The Democratic party is in shambles. In Congress, the left is angry that nothing has been accomplished. The center is scared to death that if they vote for something Obama wants, they will be wiped out in November.
What is Obama thinking? He passively allowed Reid and Pelosi, two of the most unpopular politicians in America, to take charge of his legislative agenda, and they could not craft legislation that could pass two houses of Congress with big Democratic majorities, much less win the confidence of the American people. The health care bill was the worst-managed piece of legislation that I can remember. Well, Bush's social security "reform" was no prize. The buying of votes, such as the Nebraska Medicare giveaway, was as bad under the Democrats as it was under Tom DeLay. Don't these folks ever step back and ask themselves, What are we doing? How is this going to look to the public? The Republicans deserved to get wiped out in 2006, and they did. The Democrats deserve to get wiped out in 2010, and they will.
The fundamental mistake is that the Democrats governed from the left in a country that is center-right. This is from a Pew Research Center poll, November 2008:
The Democratic Party's advantage in party identification has widened over the past two decades, but the share of Americans who describe their political views as liberal, conservative or moderate has remained stable during the same period. Only about one-in-five Americans currently call themselves liberal (21%), while 38% say they are conservative and 36% describe themselves as moderate. This is virtually unchanged from recent years; when George W. Bush was first elected president, 18% of Americans said they were liberal, 36% were conservative and 38% considered themselves moderate.
It is political suicide to govern from an ideological position occupied by one-fifth of the electorate. The Democrats' defenders will no doubt argue that the health care bill enjoyed considerable public support during the first months of Obama's presidency. And it did. But Democrats began to squabble: over the public option, over whom to tax, over the cost of the bill, and if the proponents of legislation cannot get their house in order, the public is going to lose confidence pretty quickly. Obama's inexperience contributed to the party's woes. He spent much of his time in the Senate running for president, and he just didn't have the feel for how things get done (or fall apart). The Chicago bunch came from a political culture in which the machine always won, and they didn't know what to do when the machine stopped working.
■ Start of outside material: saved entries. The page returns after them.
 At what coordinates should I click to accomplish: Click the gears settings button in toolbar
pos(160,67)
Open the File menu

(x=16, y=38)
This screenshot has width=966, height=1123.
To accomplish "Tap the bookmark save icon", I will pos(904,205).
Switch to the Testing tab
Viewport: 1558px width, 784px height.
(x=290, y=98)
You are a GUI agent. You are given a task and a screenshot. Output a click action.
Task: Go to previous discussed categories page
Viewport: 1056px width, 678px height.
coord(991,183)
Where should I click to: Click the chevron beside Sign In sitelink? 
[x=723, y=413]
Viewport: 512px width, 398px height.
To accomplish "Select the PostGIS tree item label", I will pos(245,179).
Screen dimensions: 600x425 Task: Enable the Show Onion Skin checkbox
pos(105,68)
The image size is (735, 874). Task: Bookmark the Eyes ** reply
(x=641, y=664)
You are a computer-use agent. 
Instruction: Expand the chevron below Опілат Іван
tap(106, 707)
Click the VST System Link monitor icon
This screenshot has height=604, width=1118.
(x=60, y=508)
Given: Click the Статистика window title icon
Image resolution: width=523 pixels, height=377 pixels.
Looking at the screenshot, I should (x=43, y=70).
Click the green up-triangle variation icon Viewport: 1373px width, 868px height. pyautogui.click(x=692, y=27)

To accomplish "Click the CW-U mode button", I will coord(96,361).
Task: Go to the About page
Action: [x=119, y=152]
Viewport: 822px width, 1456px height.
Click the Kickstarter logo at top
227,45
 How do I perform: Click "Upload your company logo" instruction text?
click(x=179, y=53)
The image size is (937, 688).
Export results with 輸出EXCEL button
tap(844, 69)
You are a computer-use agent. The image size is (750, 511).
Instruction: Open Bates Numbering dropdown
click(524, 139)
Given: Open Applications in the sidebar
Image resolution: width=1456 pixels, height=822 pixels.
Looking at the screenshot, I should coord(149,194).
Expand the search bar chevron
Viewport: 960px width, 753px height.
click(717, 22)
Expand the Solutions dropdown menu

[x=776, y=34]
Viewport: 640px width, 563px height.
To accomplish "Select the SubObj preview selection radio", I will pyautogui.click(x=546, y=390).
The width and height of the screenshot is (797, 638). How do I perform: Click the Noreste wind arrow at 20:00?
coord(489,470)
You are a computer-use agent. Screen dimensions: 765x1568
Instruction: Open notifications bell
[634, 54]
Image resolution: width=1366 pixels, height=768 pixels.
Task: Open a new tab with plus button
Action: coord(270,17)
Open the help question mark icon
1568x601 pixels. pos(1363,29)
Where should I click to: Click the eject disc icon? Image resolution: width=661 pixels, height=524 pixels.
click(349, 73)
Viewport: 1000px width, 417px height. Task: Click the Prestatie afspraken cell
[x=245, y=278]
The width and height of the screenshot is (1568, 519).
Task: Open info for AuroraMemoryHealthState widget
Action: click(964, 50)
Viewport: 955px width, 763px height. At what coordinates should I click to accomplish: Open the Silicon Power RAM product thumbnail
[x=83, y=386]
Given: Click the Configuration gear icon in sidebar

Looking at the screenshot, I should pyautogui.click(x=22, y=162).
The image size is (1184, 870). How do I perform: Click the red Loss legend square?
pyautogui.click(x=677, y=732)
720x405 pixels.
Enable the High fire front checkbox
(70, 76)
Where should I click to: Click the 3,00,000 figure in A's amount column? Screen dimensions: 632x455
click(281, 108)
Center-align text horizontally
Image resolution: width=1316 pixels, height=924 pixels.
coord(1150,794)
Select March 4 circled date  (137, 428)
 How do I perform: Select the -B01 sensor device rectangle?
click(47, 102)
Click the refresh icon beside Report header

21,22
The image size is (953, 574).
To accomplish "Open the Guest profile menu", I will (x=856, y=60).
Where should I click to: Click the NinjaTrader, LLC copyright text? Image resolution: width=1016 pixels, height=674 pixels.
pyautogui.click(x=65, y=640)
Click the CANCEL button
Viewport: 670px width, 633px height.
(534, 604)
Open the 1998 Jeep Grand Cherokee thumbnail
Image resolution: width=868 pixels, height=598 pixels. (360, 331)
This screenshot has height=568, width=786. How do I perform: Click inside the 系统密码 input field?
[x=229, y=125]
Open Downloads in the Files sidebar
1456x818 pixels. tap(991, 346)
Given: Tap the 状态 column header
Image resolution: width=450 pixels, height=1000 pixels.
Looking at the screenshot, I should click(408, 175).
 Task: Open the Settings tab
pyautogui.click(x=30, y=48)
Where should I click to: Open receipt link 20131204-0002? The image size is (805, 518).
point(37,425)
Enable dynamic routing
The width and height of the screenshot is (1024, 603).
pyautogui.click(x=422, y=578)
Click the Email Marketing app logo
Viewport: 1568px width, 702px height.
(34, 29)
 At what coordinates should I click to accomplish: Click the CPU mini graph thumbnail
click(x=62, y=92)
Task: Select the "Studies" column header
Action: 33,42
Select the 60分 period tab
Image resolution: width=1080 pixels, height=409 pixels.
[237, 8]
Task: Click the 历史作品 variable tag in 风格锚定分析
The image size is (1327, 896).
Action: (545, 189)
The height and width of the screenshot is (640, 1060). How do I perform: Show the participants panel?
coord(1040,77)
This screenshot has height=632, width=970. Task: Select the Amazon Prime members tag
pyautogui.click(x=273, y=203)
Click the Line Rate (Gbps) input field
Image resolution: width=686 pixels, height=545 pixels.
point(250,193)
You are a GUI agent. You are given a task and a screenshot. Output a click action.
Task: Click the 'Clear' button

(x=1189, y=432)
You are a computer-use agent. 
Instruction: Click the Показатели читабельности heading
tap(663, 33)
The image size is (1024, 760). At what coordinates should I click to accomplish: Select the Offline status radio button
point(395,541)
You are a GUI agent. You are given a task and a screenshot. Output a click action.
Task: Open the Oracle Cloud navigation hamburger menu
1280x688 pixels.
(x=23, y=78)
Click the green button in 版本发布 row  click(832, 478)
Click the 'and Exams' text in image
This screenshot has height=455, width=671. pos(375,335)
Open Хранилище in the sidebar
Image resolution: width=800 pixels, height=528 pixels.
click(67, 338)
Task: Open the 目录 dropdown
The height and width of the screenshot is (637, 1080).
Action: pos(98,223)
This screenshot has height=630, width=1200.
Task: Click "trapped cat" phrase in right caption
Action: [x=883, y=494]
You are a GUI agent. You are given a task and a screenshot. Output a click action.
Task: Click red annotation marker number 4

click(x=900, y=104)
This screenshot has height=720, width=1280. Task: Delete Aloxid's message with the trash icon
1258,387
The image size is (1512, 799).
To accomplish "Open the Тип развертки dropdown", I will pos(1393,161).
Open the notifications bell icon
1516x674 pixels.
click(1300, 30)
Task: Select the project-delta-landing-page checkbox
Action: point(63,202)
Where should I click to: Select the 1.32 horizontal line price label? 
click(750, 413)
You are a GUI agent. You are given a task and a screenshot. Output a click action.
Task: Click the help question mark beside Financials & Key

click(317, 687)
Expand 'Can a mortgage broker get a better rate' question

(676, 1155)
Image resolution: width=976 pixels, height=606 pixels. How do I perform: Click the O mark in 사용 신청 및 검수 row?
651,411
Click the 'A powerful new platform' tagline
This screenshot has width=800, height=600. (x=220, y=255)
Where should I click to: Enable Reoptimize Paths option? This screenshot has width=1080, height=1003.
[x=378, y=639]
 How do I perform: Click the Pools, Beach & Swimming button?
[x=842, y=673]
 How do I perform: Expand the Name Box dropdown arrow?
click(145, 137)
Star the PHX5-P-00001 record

What we have now is 2007-08 all over again: a weakened (but, unlike the Bush years, still personally popular) president, a reinvigorated opposition, and an upcoming election that has the lawmakers in the president's party terrified. And with good reason.
Here are Obama's latest numbers, from an ABC News-Washington Post poll (Jan 12-15, 2010):
Do you approve or disapprove of how Obama is handling health care?
Do you approve or disapprove of how Obama is handling the economy?
Do you approve or disapprove of how Obama is handling the federal budget deficit?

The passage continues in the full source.